DESERTO – É curioso que este Últimos dias no deserto e sua temática venham à luz como o primeiro filme de Rodrigo após a morte do velho Gabo.

Pela sinopse com a qual o filme se vende talvez o espectador se confunda por achar que ali irá encontrar mais um filme bíblico no mais fiel aspecto de sua implicância religiosa conforme prega o Livro Sagrado.

Não é para menos, pois o que se promete no pequeno resumo da produção é que veremos a história de Jesus Cristo (Ewan McGregor) em jejum no deserto, onde encontrará o diabo (Ewan McGregor) para por em provação sua busca pela fé.

Não diz, entretanto, que o grande desafio de Cristo nesta história criada pelo roteiro original do próprio Garcia é conseguir pôr em harmonia uma trincada família formada por um velho pai com sua mulher enferma e seu jovem filho infeliz.

Pelo desejo do pai e contra a vontade do filho, a família vive num ambiente desértico, árido e inóspito que define muito da atmosfera que Últimos dias… vai infligir ao espectador.

Com uma trilha sonora discreta, quase inexistente, é o silêncio que pesa aqui na paisagem de um vazio infinito.

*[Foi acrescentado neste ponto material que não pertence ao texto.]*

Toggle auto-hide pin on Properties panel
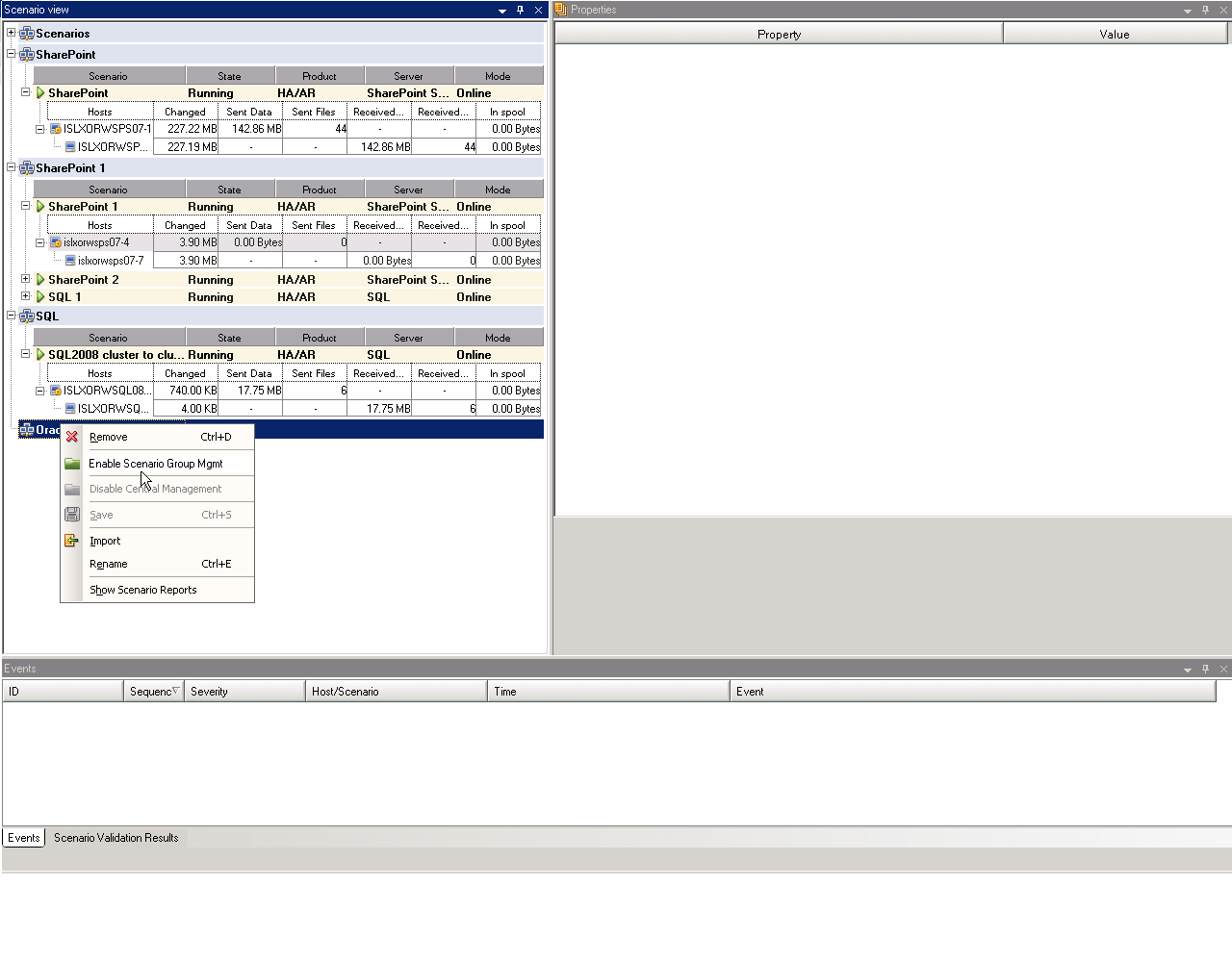(x=1205, y=10)

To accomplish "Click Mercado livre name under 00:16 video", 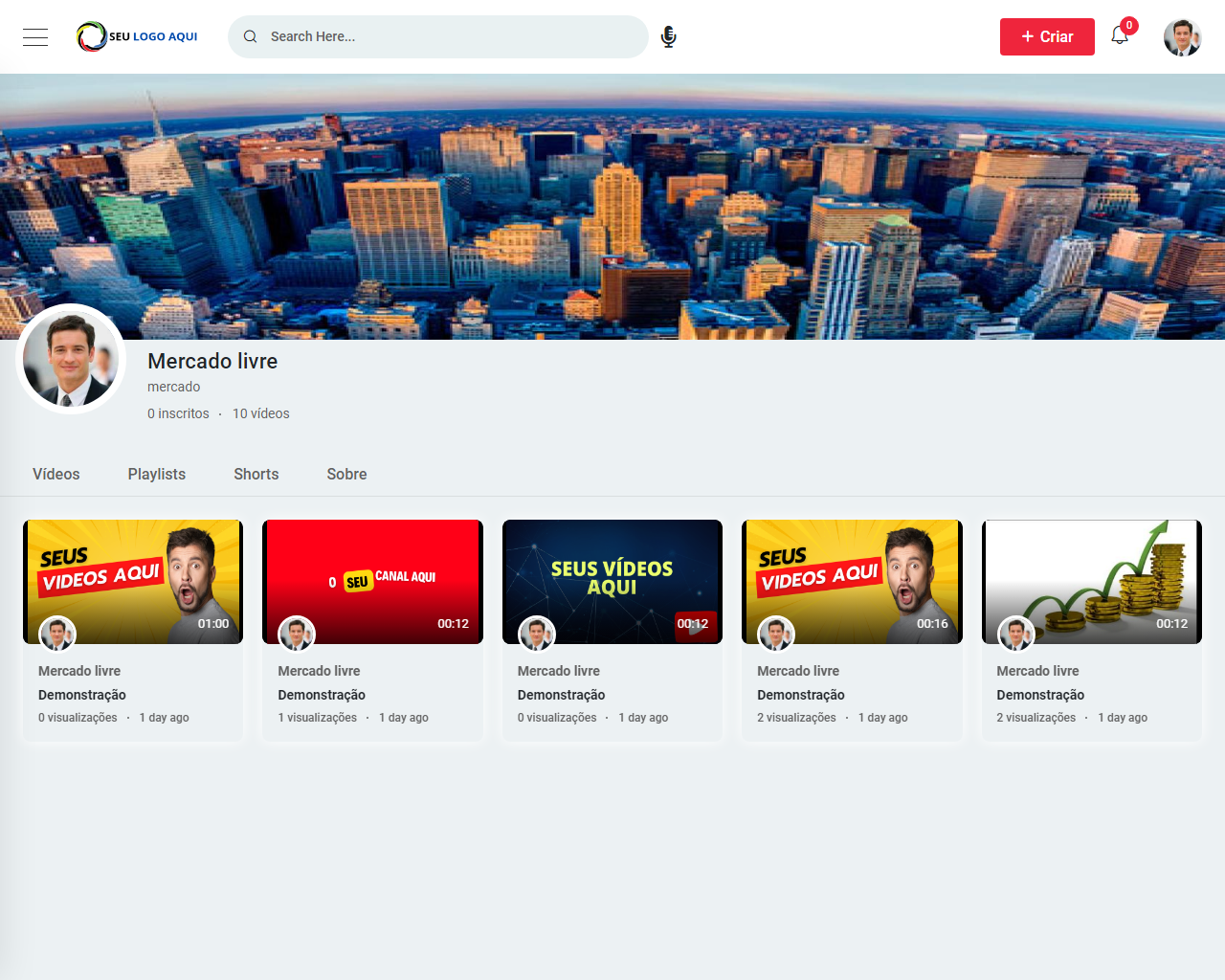I will 798,671.
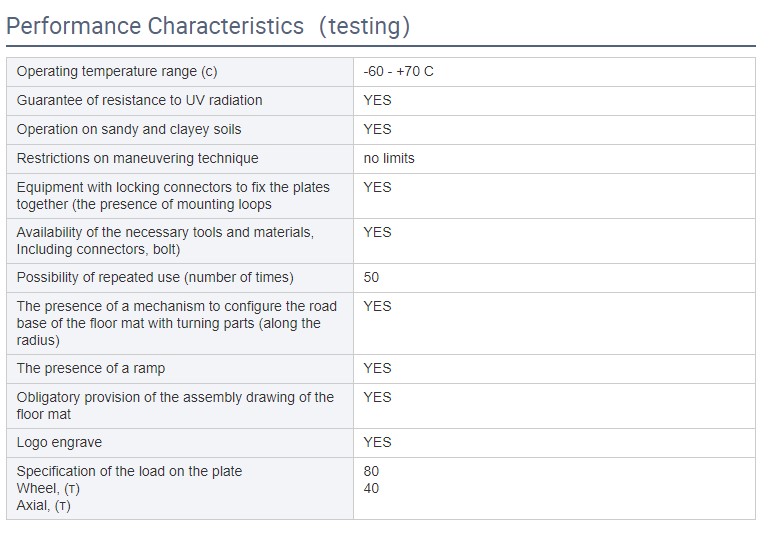
Task: Click the wheel load value 80
Action: (x=372, y=471)
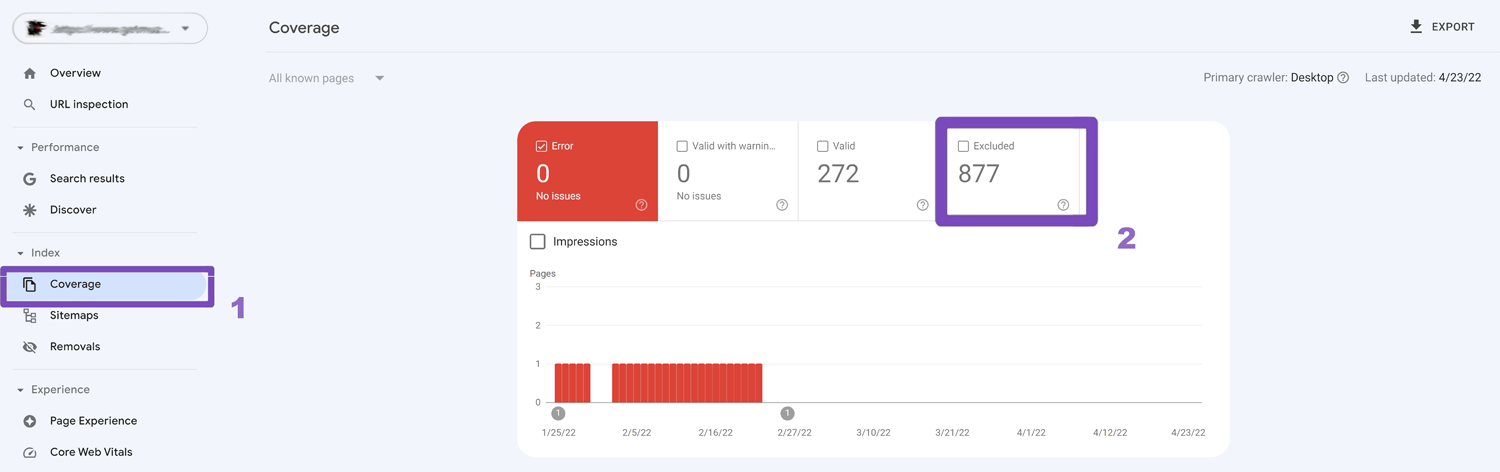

E em meio a tantas sugestões na história de uma relação sagrada, concentrado em alta dosagem no mais sensível núcleo social, a família (aqui absolutamente isolada) – sem falar do conflito de um Cristo em formação e seu Pai que não lhe responde – Últimos dias no deserto é de uma sutileza e economia tocantes ao dar o seu recado.

Garcia deixa para a última cena, minúscula, a revelação de um efeito que vai elevar ainda mais a força do que foi registrado no que vimos ao longo do 100 minutos do filme.

O sagrado, enfim, não está no objeto, mas na perspectiva de quem olha para ele.

Um parágrafo para McGregor – o ator escocês ganhou um presente aqui, que soube louvar. Não apenas por interpretar o personagem de Jesus Cristo, mas por ser obrigado a “contracenar” consigo mesmo sendo ele também o diabo, em diálogos tentadores que dão claramente o tamanho do ator que é McGregor.

Últimos dias no deserto está e continua em cartaz no Cinépolis (Jaboatão dos Guararapes – PE) até quarta-feira (21/09).